The jury awarded Maxine Washburn $500,000 and Joe Washburn $25,000. The jury assessed 70 percent of the fault to appellant and 30 percent to Joe Washburn and William Washburn.

I.

It is well settled law in Missouri that whether to admit or exclude the testimony of an expert is a decision left to the discretion of the trial judge. Ballwin v. Hardcastle, 765 S.W.2d 324, 326 (Mo.App.1989). There is no requirement that an expert witness have expertise based solely upon his education. An individual with substantial practical and specialized experience in a given area may also qualify as an expert in a given field. Mathis v. Glover, 714 S.W.2d 222, 229 (Mo.App.1986); Skelton v. General Candy Co., 539 S.W.2d 605, 614 (Mo.App.1976). The final determination of whether the person qualifies as an expert is left to the discretion of the trial court. 714 S.W.2d at 229; 539 S.W.2d at 614.

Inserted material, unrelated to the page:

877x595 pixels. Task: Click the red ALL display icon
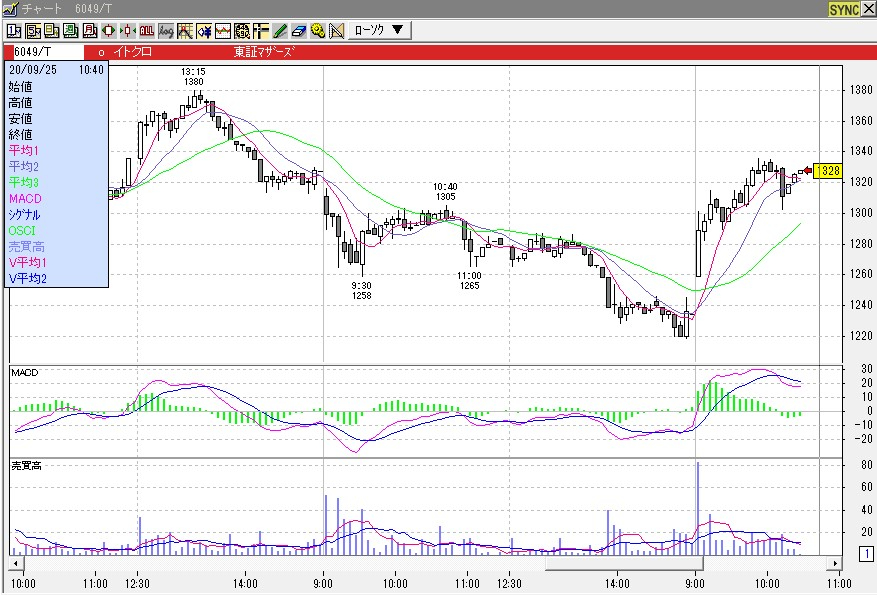pos(147,30)
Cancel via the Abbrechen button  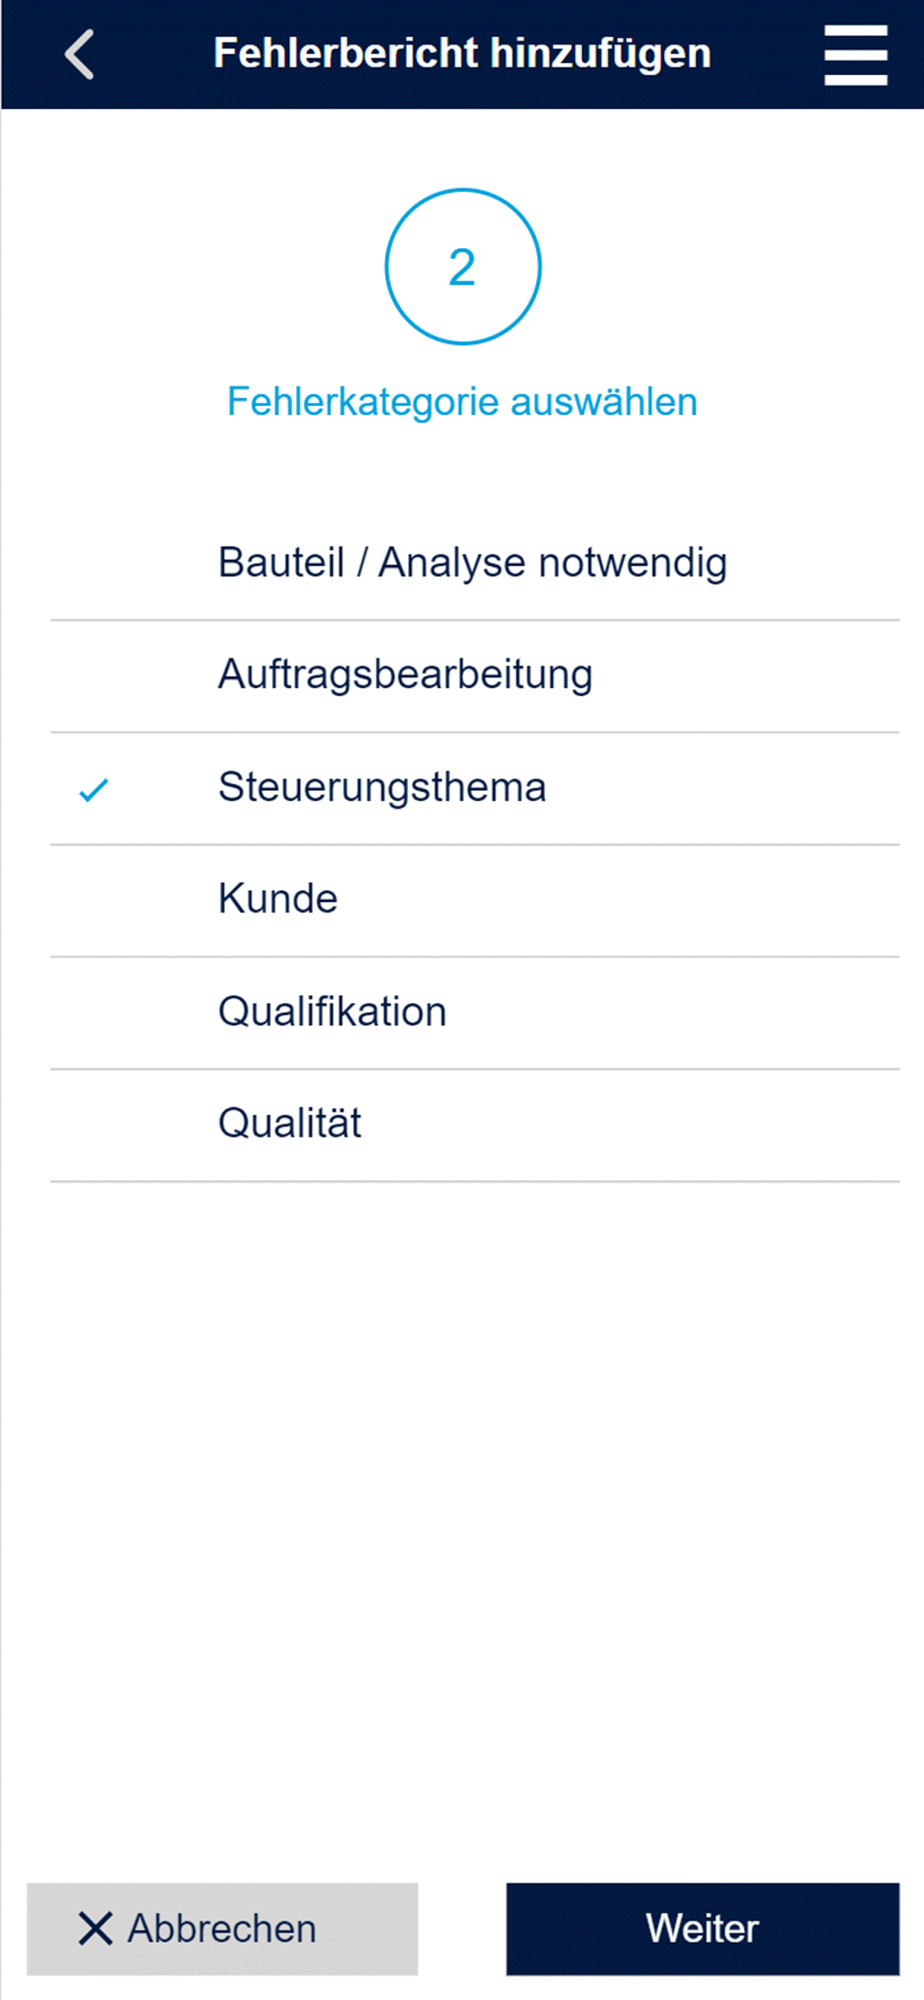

The transcript is replete with evidence showing that both of respondents’ experts, William Charles Heilman and Eugene Fisher, were qualified as experts in their respective fields and that their testimony was competent.

Heilman testified that he was a safety engineer and safety consultant, and was a holder of a Bachelor of Science Degree, major in social science, from the University [427]*427of Wisconsin. He further testified that he has a Certified Safety Professional designation and is a registered professional safety engineer in the State of California.

Heilman also stated that he is a member of the American Society of Safety Engineers as well as two sub-groups of that organization, one being a consultant’s group, the other an engineer’s group. He further testified that he is a member of the Systems Safety Society, the Human Factors Society, the International Association of Electrical Inspectors, the National Safety Council and other related groups. Heilman also testified that he subscribes to various trade journals and publications.

Heilman testified that his work experience included seventeen years experience as a safety consultant. He further stated that he had his own consulting firm and, over the years, had consulted on safety matters for the United States Department of Labor, the Occupational Safety and Health Administration, and various state governments in conjunction with their safety compliance programs. He further testified that he had consulted with private industry throughout the United States in the area of accident investigation and prevention.

As additional work experience, Heilman testified that he has been employed by utilities throughout the United States as a consultant whereby he would examine hazards surrounding electrical distribution and transportation equipment. He also testified that he worked for Employers Insurance of Wausau for five years during which time he worked with rural electric cooperatives to help them identify hazards surrounding transmission and distribution lines and other equipment. Heilman went on to state that he also had prior work experience as a mechanical and electrical draftsman, had designed an electrical system, and had experience going into the field with electrical crews to examine their work and methods from the standpoint of minimizing hazards to themselves and the general public. He further testified that 30 percent of his experience related to electrical hazards and their prevention and that he had qualified to testify in courts of law as a safety engineer many times. Finally, Heilman has received 49 additional college credits since graduating from college, which were awarded on the basis of experience, with 40 of those credits in the field of safety.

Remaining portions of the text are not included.